#### Required work
Copy word for word everything in the listing from the line containing "Task: Open the kebab" down to the line containing "(x=34, y=23)", including both of those lines.

#### Data for this task
═══

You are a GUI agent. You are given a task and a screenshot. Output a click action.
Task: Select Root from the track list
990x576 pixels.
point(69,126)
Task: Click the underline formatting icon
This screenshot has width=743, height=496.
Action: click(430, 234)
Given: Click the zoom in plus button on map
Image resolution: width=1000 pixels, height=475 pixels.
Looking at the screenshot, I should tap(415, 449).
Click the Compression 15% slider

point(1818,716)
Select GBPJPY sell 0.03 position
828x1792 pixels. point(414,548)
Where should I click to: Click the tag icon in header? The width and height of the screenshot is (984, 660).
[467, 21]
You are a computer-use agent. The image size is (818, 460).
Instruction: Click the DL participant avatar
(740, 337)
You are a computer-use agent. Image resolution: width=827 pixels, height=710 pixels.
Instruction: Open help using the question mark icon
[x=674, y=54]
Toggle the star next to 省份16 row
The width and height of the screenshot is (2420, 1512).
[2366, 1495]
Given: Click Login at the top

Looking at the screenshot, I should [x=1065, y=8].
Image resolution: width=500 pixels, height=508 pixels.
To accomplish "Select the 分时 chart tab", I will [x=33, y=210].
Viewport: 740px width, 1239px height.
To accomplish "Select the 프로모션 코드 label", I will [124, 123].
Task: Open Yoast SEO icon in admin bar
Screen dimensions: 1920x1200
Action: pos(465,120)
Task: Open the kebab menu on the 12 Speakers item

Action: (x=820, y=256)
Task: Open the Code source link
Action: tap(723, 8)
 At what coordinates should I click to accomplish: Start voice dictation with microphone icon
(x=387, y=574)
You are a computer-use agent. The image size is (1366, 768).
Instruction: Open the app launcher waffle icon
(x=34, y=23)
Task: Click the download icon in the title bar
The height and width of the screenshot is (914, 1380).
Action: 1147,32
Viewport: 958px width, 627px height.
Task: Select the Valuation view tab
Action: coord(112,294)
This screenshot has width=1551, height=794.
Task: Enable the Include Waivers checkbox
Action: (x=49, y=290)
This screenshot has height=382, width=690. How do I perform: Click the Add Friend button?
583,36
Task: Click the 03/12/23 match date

═══

#### Solution for this task
Task: Open the kebab menu on the 12 Speakers item

Action: (x=820, y=256)
Task: Open the Code source link
Action: tap(723, 8)
 At what coordinates should I click to accomplish: Start voice dictation with microphone icon
(x=387, y=574)
You are a computer-use agent. The image size is (1366, 768).
Instruction: Open the app launcher waffle icon
(x=34, y=23)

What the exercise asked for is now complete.